At both the 38th and the 39th WCTU NZ conventions Don emphasised the role of the Union in pushing a national prohibition campaign. Her presidential address at New Plymouth in March 1924 was filled with the passionate rhetoric that commanded the attention of her delegates and the public:
In April 1924 Don and Christina Henderson left from Wellington to sail to the U.S. and attend the Woman's Christian Temperance Union Jubilee convention.[41] They toured the various women's clubs and temperance social reform spots in San Francisco and Los Angeles for a month[42] and then travelled inland by train. They wrote letters back to the readers of the White Ribbon with great detail of their visits state and local leaders of the WCTU and other women's clubs in Salt Lake City, Denver, Omaha, Des Moines and Iowa City.[43] They reached Evanston, Illinois in July where they met with U.S. WCTU president Anna Adams Gordon.[44] From there, they took some time off to visit Dr. Mary Harris Armor at her home in Eastman, Georgia – Dr. Armor had toured New Zealand in 1922 to help with the WCTU NZ prohibition campaign. Henderson went on to England while Don attended three state WCTU Jubilee conventions, writing back to New Zealand of the decorations and food served at the banquets.[45] While she was in Washington D.C. she spoke briefly with U.S. President Calvin Coolidge about women's activism in New Zealand.[46] She finally sailed from New York in late December to spend two weeks in London for the World WCTU Jubilee Convention and touring the temperance sites she had not been able to see in her 1920 visit. From there she travelled to Aden, Mumbai (then called Bombay) and from there inland to the Pandita Ramabai Mukti Mission, a farm in the Pune district of India. A refuge for women, child widows and outcast children, the Mukti Mission had for many years been supported by the WCTU, and New Zealand women had been contributing to it from its beginning in 1889.[47] She got home to New Zealand in time to speak at the national WCTU NZ Convention in Dunedin in March 1925.[48]

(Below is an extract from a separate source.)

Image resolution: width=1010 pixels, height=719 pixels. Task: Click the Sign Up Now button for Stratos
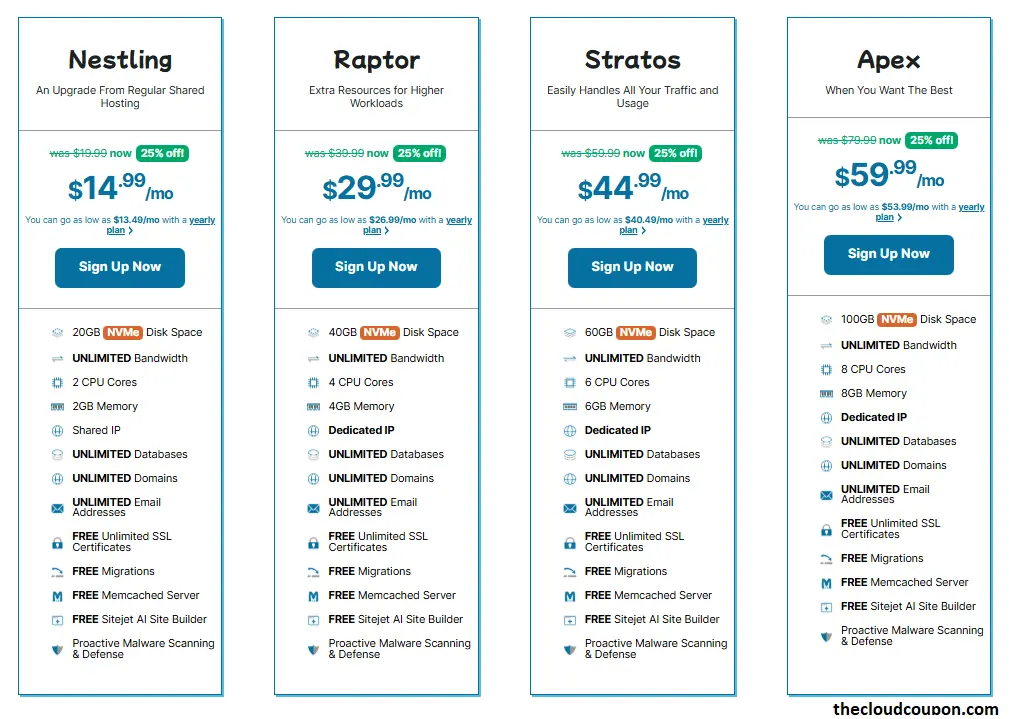coord(632,267)
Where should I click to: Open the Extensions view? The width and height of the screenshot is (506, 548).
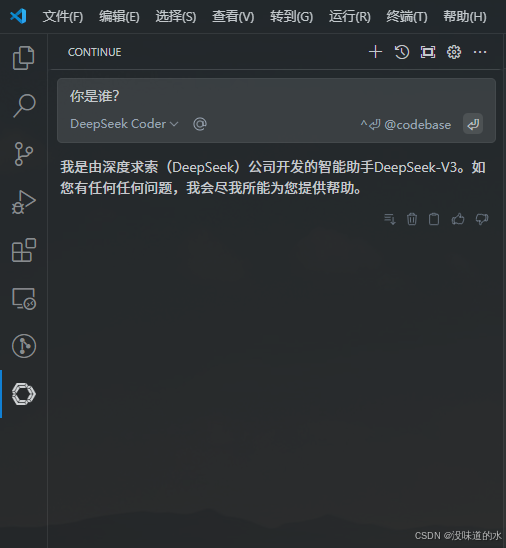click(24, 250)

Don spent the next six months touring New Zealand and giving speeches, giving talks almost daily. She spoke about her experiences on her world tour, expounding on the benefits of prohibition in the U.S., and met with members of Parliament to try and advocate for total prohibition in New Zealand. In November 1925 she announced that she had spoken personally with WCTU NZ leaders across the country to tell them that she had decided not to stand again for national president.[49] At the national convention, she stepped aside to allow the delegates to vote for Elizabeth Best Taylor of Christchurch who had been vice-president and was acting president of the WCTU NZ in Don's absence. Don remained however as national superintendent of the Evangelistic Work department.[50]

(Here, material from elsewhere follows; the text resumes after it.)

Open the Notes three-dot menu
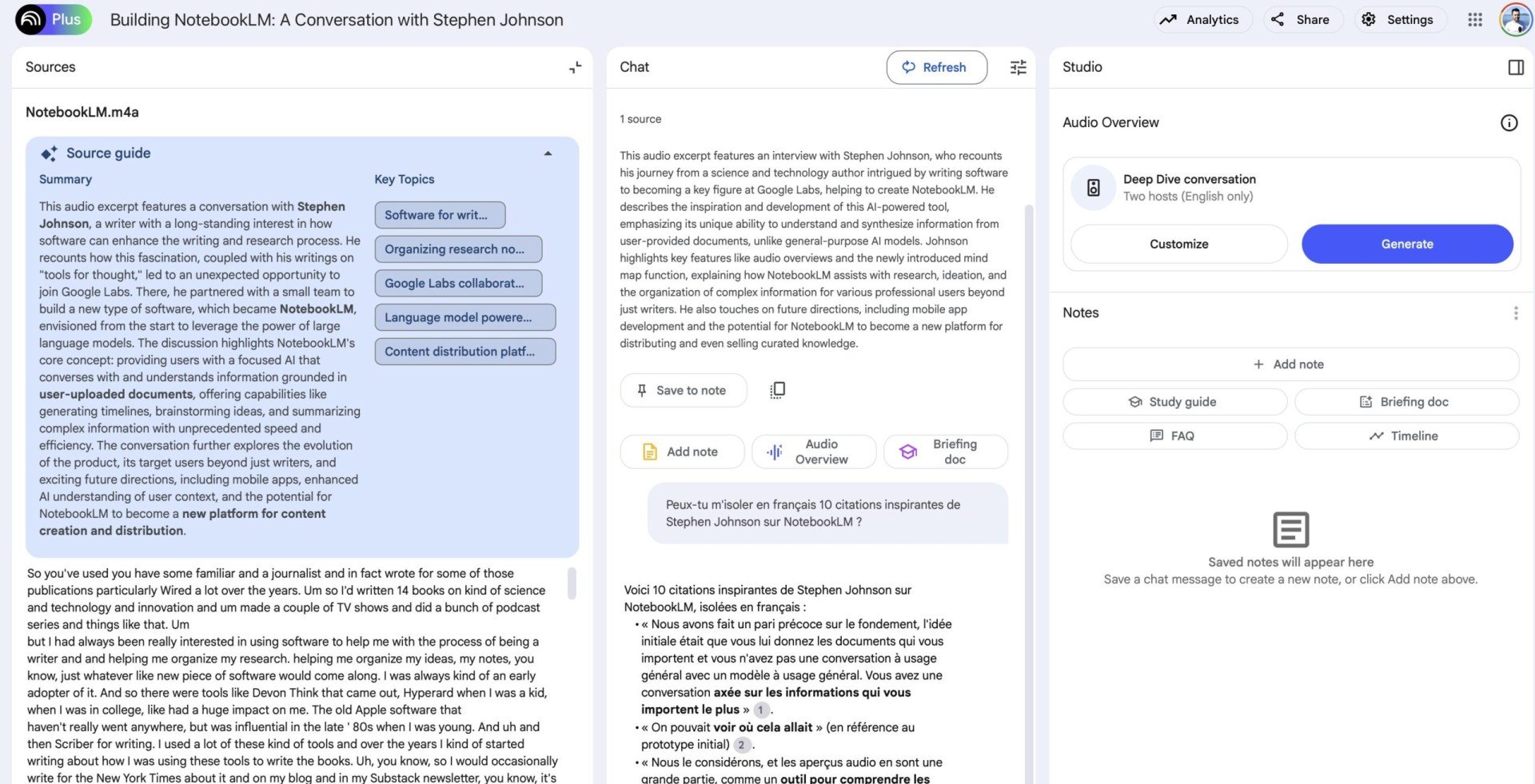This screenshot has height=784, width=1535. [1515, 313]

Living in her new home at 5 Bellevue Street in Roslyn, Dunedin, Don took up management of the Dominion Stocking League. From donations of discarded stocking legs sent to her from around the country, volunteers created "princess petticoats, onepiece frocks, rompers and jumpers, knickers and bed jackets, hats, jelly bag shape), turbans, dainty silk bonnets, cuffs, mittens, scarves, sleeveless vests for old ladies, and all sizes patch work quilts, made of pieces of sox and stockings joined in a flat seam, with brilliant coloured braids stitched lattice pattern over it."[51] The resulting garments were then distributed to WCTU-supported mission stations in India, including the Ramabai Mukti mission. She provided annual reports of the number of garments produced from the donated stockings and undergarments, sometimes as many as 500.[52]
In 1933, Don was very ill and in the hospital for two months.[53] Her speaking engagements had lessened though she continued to participate in the WCTU NZ district and local clubs. She continued to write an annual report to the White Ribbon thanking all who sent "stockings and woollies" for the Indian women and children at the various missions.
On 4 September 1941, Rachel Hull Don died after a long illness.[54] Jessie Hiett, WCTU NZ president, was with her on that last day.[5] Don was buried at Dunedin Northern Cemetery.